Your task = Where "will" appears in a line of the entries below, that line should be copied.
= = = =
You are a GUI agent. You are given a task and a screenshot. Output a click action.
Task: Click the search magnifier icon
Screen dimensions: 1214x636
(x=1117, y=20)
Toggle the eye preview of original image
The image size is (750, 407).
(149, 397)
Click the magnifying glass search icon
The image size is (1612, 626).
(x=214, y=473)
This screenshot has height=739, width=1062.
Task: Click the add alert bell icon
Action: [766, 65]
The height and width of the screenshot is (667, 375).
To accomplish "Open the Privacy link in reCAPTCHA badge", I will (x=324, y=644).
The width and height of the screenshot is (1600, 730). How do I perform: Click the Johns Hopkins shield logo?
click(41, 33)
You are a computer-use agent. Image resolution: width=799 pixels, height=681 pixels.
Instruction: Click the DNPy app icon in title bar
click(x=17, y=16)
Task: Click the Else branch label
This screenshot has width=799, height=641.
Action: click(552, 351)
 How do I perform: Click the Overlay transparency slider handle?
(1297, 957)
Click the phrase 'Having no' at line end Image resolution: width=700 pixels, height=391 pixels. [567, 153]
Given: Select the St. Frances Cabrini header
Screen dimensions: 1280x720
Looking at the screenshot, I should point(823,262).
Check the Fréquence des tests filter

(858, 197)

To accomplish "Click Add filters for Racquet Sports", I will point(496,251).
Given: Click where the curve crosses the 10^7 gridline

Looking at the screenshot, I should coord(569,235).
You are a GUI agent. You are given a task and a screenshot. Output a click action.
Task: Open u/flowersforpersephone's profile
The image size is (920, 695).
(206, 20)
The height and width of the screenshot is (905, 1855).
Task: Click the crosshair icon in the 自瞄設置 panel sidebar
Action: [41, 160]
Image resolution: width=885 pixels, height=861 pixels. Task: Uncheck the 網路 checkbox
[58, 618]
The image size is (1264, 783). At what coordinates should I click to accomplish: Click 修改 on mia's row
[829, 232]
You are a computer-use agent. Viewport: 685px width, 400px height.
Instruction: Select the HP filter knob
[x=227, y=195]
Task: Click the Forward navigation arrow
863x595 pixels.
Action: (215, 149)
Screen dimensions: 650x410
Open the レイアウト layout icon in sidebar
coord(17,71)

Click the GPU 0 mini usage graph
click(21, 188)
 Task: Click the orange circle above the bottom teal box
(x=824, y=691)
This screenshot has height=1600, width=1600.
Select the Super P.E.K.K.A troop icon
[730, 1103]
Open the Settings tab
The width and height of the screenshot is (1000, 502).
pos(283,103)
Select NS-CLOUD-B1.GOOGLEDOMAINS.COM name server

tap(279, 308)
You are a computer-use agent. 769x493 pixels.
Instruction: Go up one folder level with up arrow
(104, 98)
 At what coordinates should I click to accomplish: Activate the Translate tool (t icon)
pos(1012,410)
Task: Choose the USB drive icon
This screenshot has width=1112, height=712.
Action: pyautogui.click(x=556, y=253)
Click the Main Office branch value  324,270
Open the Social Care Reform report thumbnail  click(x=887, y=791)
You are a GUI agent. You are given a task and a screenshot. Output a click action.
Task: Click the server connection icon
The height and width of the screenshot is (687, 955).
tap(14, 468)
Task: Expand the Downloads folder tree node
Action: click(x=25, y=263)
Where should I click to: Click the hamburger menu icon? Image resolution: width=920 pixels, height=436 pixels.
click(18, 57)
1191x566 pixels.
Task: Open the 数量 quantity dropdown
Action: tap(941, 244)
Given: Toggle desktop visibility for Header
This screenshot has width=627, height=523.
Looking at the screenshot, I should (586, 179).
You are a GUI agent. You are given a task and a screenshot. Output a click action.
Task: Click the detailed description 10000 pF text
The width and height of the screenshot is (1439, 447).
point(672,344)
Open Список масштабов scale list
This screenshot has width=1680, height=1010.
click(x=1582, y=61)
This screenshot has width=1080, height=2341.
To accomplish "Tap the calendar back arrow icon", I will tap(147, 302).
= = = =
Task response =
To accomplish "Open the Privacy link in reCAPTCHA badge", I will (x=324, y=644).
To accomplish "Click Add filters for Racquet Sports", I will point(496,251).
To accomplish "Tap the calendar back arrow icon", I will tap(147, 302).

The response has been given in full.